» **REQUEST**
Copy the records below word for word, every line unchanged.
════
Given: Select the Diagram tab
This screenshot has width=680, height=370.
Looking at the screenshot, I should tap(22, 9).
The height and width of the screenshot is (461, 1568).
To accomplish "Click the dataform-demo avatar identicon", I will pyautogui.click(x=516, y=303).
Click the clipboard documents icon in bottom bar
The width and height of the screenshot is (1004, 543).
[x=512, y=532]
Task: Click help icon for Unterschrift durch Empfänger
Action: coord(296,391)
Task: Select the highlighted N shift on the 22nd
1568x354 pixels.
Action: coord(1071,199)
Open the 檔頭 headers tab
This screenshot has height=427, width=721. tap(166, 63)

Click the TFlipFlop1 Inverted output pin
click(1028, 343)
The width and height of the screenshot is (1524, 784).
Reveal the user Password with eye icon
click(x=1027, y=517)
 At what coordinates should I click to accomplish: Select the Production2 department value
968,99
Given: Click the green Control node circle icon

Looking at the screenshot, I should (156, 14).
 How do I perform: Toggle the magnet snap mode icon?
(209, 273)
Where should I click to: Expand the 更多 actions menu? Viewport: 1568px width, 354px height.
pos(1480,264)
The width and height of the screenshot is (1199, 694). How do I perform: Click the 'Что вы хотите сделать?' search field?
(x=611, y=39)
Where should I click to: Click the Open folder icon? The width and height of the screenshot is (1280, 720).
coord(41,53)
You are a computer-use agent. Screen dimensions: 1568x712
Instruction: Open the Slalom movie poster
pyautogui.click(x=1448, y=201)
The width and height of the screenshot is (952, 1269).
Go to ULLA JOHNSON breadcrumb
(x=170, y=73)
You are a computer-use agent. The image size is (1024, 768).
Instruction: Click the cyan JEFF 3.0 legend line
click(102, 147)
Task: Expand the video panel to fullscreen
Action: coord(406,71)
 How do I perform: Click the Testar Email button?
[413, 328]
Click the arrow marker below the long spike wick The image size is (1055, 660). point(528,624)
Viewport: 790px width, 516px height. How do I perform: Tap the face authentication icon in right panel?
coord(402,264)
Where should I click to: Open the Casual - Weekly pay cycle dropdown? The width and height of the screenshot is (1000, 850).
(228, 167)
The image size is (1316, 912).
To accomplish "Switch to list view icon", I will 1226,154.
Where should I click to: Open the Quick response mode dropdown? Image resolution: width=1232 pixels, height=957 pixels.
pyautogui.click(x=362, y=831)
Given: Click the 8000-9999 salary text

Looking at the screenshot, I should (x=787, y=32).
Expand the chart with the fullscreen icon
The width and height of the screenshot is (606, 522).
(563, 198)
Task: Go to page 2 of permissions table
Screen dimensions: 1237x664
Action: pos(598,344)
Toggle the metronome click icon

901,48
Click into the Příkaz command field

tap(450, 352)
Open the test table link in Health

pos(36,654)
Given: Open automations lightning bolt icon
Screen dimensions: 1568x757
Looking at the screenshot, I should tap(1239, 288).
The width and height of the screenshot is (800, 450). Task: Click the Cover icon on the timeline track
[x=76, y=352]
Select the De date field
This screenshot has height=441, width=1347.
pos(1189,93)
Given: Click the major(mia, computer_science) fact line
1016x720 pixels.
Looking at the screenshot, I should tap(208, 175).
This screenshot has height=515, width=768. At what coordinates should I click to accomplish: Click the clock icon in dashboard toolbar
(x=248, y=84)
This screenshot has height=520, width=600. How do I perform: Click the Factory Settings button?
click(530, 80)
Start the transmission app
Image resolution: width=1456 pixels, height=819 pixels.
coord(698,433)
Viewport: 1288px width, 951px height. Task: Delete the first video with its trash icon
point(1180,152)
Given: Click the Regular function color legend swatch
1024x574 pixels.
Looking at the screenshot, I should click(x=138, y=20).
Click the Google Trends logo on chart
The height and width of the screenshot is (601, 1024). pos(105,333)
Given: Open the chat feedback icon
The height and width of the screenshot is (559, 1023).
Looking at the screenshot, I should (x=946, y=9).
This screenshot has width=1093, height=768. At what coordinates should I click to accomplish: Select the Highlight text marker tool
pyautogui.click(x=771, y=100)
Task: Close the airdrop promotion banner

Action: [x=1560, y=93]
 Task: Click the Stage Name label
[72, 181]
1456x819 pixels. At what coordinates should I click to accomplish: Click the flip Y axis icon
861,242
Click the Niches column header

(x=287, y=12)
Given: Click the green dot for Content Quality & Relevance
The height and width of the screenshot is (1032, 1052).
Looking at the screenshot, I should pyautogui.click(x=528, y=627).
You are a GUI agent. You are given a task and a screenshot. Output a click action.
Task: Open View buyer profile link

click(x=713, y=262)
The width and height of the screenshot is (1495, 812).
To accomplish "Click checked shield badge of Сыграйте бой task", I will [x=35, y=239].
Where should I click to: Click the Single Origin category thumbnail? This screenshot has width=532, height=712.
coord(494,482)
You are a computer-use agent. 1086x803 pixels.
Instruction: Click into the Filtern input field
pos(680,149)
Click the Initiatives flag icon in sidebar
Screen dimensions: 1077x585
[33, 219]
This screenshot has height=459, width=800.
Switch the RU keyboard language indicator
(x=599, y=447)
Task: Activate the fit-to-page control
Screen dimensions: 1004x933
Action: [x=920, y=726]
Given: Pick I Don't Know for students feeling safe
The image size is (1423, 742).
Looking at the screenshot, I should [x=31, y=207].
════
» **EXERCISE RESPONSE**
Given: Select the Diagram tab
This screenshot has width=680, height=370.
Looking at the screenshot, I should tap(22, 9).
The height and width of the screenshot is (461, 1568).
To accomplish "Click the dataform-demo avatar identicon", I will pyautogui.click(x=516, y=303).
Click the clipboard documents icon in bottom bar
The width and height of the screenshot is (1004, 543).
[x=512, y=532]
Task: Click help icon for Unterschrift durch Empfänger
Action: coord(296,391)
Task: Select the highlighted N shift on the 22nd
1568x354 pixels.
Action: coord(1071,199)
Open the 檔頭 headers tab
This screenshot has height=427, width=721. tap(166, 63)

Click the TFlipFlop1 Inverted output pin
click(1028, 343)
The width and height of the screenshot is (1524, 784).
Reveal the user Password with eye icon
click(x=1027, y=517)
 At what coordinates should I click to accomplish: Select the Production2 department value
968,99
Given: Click the green Control node circle icon

Looking at the screenshot, I should (156, 14).
 How do I perform: Toggle the magnet snap mode icon?
(209, 273)
Where should I click to: Expand the 更多 actions menu? Viewport: 1568px width, 354px height.
pos(1480,264)
The width and height of the screenshot is (1199, 694). How do I perform: Click the 'Что вы хотите сделать?' search field?
(x=611, y=39)
Where should I click to: Click the Open folder icon? The width and height of the screenshot is (1280, 720).
coord(41,53)
You are a computer-use agent. Screen dimensions: 1568x712
Instruction: Open the Slalom movie poster
pyautogui.click(x=1448, y=201)
The width and height of the screenshot is (952, 1269).
Go to ULLA JOHNSON breadcrumb
(x=170, y=73)
You are a computer-use agent. The image size is (1024, 768).
Instruction: Click the cyan JEFF 3.0 legend line
click(102, 147)
Task: Expand the video panel to fullscreen
Action: coord(406,71)
 How do I perform: Click the Testar Email button?
[413, 328]
Click the arrow marker below the long spike wick The image size is (1055, 660). point(528,624)
Viewport: 790px width, 516px height. How do I perform: Tap the face authentication icon in right panel?
coord(402,264)
Where should I click to: Open the Casual - Weekly pay cycle dropdown? The width and height of the screenshot is (1000, 850).
(228, 167)
The image size is (1316, 912).
To accomplish "Switch to list view icon", I will 1226,154.
Where should I click to: Open the Quick response mode dropdown? Image resolution: width=1232 pixels, height=957 pixels.
pyautogui.click(x=362, y=831)
Given: Click the 8000-9999 salary text

Looking at the screenshot, I should (x=787, y=32).
Expand the chart with the fullscreen icon
The width and height of the screenshot is (606, 522).
(563, 198)
Task: Go to page 2 of permissions table
Screen dimensions: 1237x664
Action: pos(598,344)
Toggle the metronome click icon

901,48
Click into the Příkaz command field

tap(450, 352)
Open the test table link in Health

pos(36,654)
Given: Open automations lightning bolt icon
Screen dimensions: 1568x757
Looking at the screenshot, I should tap(1239, 288).
The width and height of the screenshot is (800, 450). Task: Click the Cover icon on the timeline track
[x=76, y=352]
Select the De date field
This screenshot has height=441, width=1347.
pos(1189,93)
Given: Click the major(mia, computer_science) fact line
1016x720 pixels.
Looking at the screenshot, I should tap(208, 175).
This screenshot has height=515, width=768. At what coordinates should I click to accomplish: Click the clock icon in dashboard toolbar
(x=248, y=84)
This screenshot has height=520, width=600. How do I perform: Click the Factory Settings button?
click(530, 80)
Start the transmission app
Image resolution: width=1456 pixels, height=819 pixels.
coord(698,433)
Viewport: 1288px width, 951px height. Task: Delete the first video with its trash icon
point(1180,152)
Given: Click the Regular function color legend swatch
1024x574 pixels.
Looking at the screenshot, I should click(x=138, y=20).
Click the Google Trends logo on chart
The height and width of the screenshot is (601, 1024). pos(105,333)
Given: Open the chat feedback icon
The height and width of the screenshot is (559, 1023).
Looking at the screenshot, I should (x=946, y=9).
This screenshot has width=1093, height=768. At what coordinates should I click to accomplish: Select the Highlight text marker tool
pyautogui.click(x=771, y=100)
Task: Close the airdrop promotion banner

Action: [x=1560, y=93]
 Task: Click the Stage Name label
[72, 181]
1456x819 pixels. At what coordinates should I click to accomplish: Click the flip Y axis icon
861,242
Click the Niches column header

(x=287, y=12)
Given: Click the green dot for Content Quality & Relevance
The height and width of the screenshot is (1032, 1052).
Looking at the screenshot, I should pyautogui.click(x=528, y=627).
You are a GUI agent. You are given a task and a screenshot. Output a click action.
Task: Open View buyer profile link

click(x=713, y=262)
The width and height of the screenshot is (1495, 812).
To accomplish "Click checked shield badge of Сыграйте бой task", I will [x=35, y=239].
Where should I click to: Click the Single Origin category thumbnail? This screenshot has width=532, height=712.
coord(494,482)
You are a computer-use agent. 1086x803 pixels.
Instruction: Click into the Filtern input field
pos(680,149)
Click the Initiatives flag icon in sidebar
Screen dimensions: 1077x585
[33, 219]
This screenshot has height=459, width=800.
Switch the RU keyboard language indicator
(x=599, y=447)
Task: Activate the fit-to-page control
Screen dimensions: 1004x933
Action: [x=920, y=726]
Given: Pick I Don't Know for students feeling safe
The image size is (1423, 742).
Looking at the screenshot, I should [x=31, y=207].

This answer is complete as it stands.